Nesta Relação o Sr. Procurador-geral-adjunto expressa a opinião de que as palavras proferidas revelam um conteúdo ofensivo da honra ou consideração da assistente, razão pela qual entende que o recurso deverá proceder e subscreve a resposta do MP em primeira instância.
Cumprido o disposto no art. 417 nº2 do CPP veio responder ao parecer a arguida AA reiterando os seus argumentos de resposta ao recurso.
Considera-se adepta do vernáculo quando confrontada com uma situação de grande tensão e animosidade social, em razão do seu contexto sociocultural. Tem apenas o 4º ano de escolaridade, dispondo assim de um menor sentido de polidez linguística, que condiciona a forma como esta se apresenta e a sua reação ao meio e às pessoas que o integram.

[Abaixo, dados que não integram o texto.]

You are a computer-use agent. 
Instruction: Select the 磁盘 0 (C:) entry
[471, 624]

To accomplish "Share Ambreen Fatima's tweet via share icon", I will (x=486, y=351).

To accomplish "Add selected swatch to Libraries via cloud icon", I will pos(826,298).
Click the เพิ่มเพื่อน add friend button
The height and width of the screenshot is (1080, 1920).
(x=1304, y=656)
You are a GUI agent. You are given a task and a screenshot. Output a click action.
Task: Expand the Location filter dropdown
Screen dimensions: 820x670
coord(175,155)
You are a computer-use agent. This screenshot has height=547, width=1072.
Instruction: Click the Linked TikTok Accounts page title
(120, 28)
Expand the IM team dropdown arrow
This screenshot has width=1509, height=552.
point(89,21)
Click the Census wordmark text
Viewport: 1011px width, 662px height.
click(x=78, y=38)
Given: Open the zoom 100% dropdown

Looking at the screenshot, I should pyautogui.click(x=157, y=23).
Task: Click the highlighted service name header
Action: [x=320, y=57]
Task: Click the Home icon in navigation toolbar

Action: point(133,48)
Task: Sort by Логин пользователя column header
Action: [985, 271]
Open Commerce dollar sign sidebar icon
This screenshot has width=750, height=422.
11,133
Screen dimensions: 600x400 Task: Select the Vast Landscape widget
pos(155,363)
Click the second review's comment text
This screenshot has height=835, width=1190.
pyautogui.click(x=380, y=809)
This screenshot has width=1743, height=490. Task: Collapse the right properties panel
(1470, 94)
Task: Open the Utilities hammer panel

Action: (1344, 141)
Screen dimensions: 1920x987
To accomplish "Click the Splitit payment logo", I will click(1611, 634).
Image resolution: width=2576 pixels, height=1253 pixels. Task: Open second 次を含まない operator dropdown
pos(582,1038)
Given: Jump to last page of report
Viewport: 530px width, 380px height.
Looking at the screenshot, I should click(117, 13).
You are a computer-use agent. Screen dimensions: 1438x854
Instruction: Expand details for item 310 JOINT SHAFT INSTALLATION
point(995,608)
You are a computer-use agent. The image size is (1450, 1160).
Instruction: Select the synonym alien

Considera que a sentença proferida pelo Tribunal a quo se demonstra irrepreensível no que diz respeito à apreciação e valoração da prova.
Pugna pela sua manutenção.
2. Fundamentação
A- Circunstâncias com interesse para a decisão
Pelo seu inegável interesse para a decisão a proferir passamos de seguida a reproduzir a sentença recorrida:
«III. Fundamentação
A) De facto
Factos Provados
1. No dia 10 de outubro de 2021, por volta das 17:45 horas, no estacionamento em frente à residência da assistente, na rua ..., esta dirigiu-se a um senhor que ali estacionava a sua viatura, solicitando ao mesmo, se podia retirar o carro do lugar onde estava para outro lugar, explicando-lhe que o lugar onde havia estacionado o carro, era o único lugar de estacionamento que tem uma tomada elétrica para proceder ao carregamento de energia, e precisava de carregar a sua carrinha de venda ambulante de gelados.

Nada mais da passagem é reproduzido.